ES: Quilombolas constroem Protocolo de Consulta referente à Convenção da OIT

Trabalho orientado pela Defensoria e Ministério Público é voltado para todo o Sapê do Norte

Fernanda Couzemenco, Século Diário

As comunidades integrantes do Território Quilombola Tradicional do Sapê do Norte, localizado nos municípios de Conceição da Barra e São Mateus, no norte do Estado, estão empenhada em construir o seu Protocolo de Consulta, referente à implementação das diretrizes estabelecidas na Convenção 169 da Organização Internacional do Trabalho (OIT).

O trabalho é orientado pela Defensoria Pública do Espírito Santo (DPES) e o Ministério Público Federal (MPF) e tem previsão de conclusão ainda neste ano, produzindo, pela primeira vez no Espírito Santo, um documento que conduza a implementação deste importante tratado internacional dentro do território de um povo tradicional.

Até o momento, o que se tem notícia é de protocolos semelhantes já elaborados por outras comunidades quilombolas e algumas indígenas em outros estados brasileiros, como o povo Krenak, cujo Terra Indígena se localiza em Resplendor/MG, próximo à divisa com o Espírito Santo.

A Convenção 169 da OIT garante aos povos e comunidades tradicionais do mundo o direito à “consulta livre, prévia, informada e de boa-fé”, mediante qualquer obra ou serviço, público ou privado, que queira se estabelecer dentro de seu território ou que possa provocar impactos sobre ele.
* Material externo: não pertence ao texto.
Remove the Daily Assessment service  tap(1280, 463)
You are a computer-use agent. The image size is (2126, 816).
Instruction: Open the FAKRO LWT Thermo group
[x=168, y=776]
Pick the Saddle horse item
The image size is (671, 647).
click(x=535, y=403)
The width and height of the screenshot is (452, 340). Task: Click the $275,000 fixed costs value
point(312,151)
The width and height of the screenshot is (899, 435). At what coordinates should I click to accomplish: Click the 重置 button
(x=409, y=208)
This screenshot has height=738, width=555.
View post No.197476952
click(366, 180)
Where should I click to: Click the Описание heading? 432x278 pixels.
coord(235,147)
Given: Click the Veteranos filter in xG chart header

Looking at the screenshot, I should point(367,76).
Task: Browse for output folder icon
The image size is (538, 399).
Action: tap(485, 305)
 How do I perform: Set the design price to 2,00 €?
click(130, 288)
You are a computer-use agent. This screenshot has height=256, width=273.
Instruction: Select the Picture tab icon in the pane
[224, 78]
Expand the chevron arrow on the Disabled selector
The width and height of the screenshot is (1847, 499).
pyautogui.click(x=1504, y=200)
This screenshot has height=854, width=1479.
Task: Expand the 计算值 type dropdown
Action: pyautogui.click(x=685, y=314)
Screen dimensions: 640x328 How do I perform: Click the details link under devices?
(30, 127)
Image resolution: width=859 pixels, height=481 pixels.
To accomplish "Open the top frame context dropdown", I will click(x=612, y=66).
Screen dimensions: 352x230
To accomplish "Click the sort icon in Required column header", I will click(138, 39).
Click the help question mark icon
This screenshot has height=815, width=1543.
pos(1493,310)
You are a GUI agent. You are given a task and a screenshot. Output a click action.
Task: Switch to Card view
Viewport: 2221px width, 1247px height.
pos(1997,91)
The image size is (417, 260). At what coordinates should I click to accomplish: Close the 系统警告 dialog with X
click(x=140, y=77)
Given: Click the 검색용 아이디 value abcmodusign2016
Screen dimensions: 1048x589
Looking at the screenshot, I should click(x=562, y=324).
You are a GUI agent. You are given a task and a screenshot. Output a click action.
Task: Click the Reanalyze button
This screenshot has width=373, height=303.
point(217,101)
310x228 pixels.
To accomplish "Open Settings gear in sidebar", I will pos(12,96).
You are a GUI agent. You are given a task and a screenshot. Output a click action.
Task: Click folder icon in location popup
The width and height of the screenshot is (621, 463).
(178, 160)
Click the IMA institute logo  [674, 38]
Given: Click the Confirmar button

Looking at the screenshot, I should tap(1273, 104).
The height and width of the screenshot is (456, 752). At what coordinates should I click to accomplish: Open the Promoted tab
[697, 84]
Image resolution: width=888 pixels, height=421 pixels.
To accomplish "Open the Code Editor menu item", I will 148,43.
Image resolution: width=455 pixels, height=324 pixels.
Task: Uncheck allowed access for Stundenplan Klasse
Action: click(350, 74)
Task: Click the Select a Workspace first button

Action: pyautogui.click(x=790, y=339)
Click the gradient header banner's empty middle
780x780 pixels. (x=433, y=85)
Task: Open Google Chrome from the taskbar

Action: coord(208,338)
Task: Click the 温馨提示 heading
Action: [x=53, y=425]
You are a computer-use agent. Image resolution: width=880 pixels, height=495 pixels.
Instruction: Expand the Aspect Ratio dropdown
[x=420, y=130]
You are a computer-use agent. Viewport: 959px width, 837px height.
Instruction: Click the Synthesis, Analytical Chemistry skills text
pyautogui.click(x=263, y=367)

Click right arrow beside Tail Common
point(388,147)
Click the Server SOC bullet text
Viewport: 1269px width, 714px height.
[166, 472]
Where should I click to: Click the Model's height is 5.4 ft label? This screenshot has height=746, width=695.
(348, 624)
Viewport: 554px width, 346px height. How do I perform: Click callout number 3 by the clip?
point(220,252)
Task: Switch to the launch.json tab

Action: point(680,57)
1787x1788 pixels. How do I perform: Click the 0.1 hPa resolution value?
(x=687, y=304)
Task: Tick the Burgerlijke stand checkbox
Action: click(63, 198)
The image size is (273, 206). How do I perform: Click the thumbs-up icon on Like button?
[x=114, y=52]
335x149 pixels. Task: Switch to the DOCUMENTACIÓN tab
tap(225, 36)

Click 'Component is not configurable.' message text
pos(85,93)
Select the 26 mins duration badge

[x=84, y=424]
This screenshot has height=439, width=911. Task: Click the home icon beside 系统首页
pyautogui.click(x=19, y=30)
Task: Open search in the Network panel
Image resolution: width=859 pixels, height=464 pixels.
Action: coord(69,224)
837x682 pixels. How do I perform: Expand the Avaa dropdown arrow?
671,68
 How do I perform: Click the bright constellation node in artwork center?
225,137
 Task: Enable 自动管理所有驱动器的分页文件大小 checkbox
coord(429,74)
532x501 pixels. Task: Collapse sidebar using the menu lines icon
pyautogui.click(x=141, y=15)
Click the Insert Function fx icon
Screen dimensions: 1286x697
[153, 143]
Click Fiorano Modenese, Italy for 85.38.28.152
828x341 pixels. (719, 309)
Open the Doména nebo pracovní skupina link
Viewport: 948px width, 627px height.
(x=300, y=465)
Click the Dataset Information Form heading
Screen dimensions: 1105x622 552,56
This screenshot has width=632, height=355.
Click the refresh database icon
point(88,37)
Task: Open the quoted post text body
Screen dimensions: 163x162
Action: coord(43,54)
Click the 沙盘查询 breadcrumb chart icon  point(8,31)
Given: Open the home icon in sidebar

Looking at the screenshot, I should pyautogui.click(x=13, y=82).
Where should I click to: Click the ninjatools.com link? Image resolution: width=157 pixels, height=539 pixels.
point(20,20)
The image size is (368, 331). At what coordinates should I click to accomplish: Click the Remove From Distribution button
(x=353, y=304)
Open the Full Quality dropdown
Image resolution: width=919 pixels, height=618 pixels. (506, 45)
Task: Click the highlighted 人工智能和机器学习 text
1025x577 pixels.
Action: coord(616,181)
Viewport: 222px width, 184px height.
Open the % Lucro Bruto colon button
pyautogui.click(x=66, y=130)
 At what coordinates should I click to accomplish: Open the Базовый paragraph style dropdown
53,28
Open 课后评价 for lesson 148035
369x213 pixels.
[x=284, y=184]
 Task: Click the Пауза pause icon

Ela foi ratificada no Brasil por meio do Decreto nº 5.051/2004.

Já o protocolo de consulta tem como função detalhar de que forma a “consulta livre, prévia, informada e de boa-fé” deve ser feita no Sapê do Norte. “O protocolo torna esse direito legal mais concreto e visível”, explica a defensora pública Samantha Negris, integrante do Núcleo de Defesa Agrária e Moradia (Nudam) da DPES.

Em linhas gerais, cabe ao Estado (governos federais, estaduais e municipais) cumprir a Convenção e o Decreto, garantindo a consulta aos povos tradicionais antes de iniciar o processo de licenciamento das atividades.

No protocolo do Sapê do Norte, território explorado principalmente pelos extensos plantios de eucalipto da Suzano (Ex-Aracruz Celulose e ex-Fibria), também as empresas receberão instruções sobre como proceder. “Em caso de violação, o protocolo busca responsabilizar a empresa também. Ambos têm que trazer para os povos e comunidades tradicionais, quais são os impactos previstos de forma bem clara, para que eles possam deliberar sobre. Tem que ocorrer antes mesmo do licenciamento ambiental”, ressalta.

“As comunidades do Sapê do Norte possuem um modo de vida tradicional, têm uma ancestralidade, uma luta por direitos que é histórica e enfrenta obstáculos por parte do Estado, que historicamente – não somente por este governo ou dos mais recentes – é caracterizado por um projeto desenvolvimentista, que, também em âmbito nacional, procurou dizimar os povos tradicionais. Elas têm direito ao seu território ancestral garantido pela Constituição Federal, mas dependem de reconhecimentos pela Fundação Palmares e de titulação pelo Incra [Instituto Nacional de Colonização e Reforma Agrária]. Ambos processos estão paralisados no Brasil há alguns anos”, expõe a defensora.

Comissão quilombola

Cada comunidade no Sapê tem sua própria representatividade política, geralmente por meio de uma associação de moradores e agricultores familiares. Coletivamente, elas também são representadas pela Comissão Quilombola do Sapê do Norte, que é a quem os empreendimentos e o Estado devem se reportar para implementação a Convenção 169 da OIT. O documento trará ainda quando, como e onde essa “consulta livre, prévia, informada e de boa fé” deve ser feita junto à Comissão Quilombola.

O trabalho de elaboração do Protocolo também tem atuado positivamente em processos internos das comunidades que são muito importantes para o fortalecimento da luta histórica, por meio de oficinas participativas que vêm acontecendo. “O direito de consulta é acompanhado de outros direitos, como autodeterminação dos povos tradicionais, emancipação, autonomia, identidade cultural e direito a propriedade comunal”, salienta a defensora.

Até momento já foram realizados três encontros, envolvendo 60 membros das comunidades. A expectativa é que o Protocolo de Consulta do Sapê do Norte seja finalizado até o final do ano pelos defensores públicos no Nudam.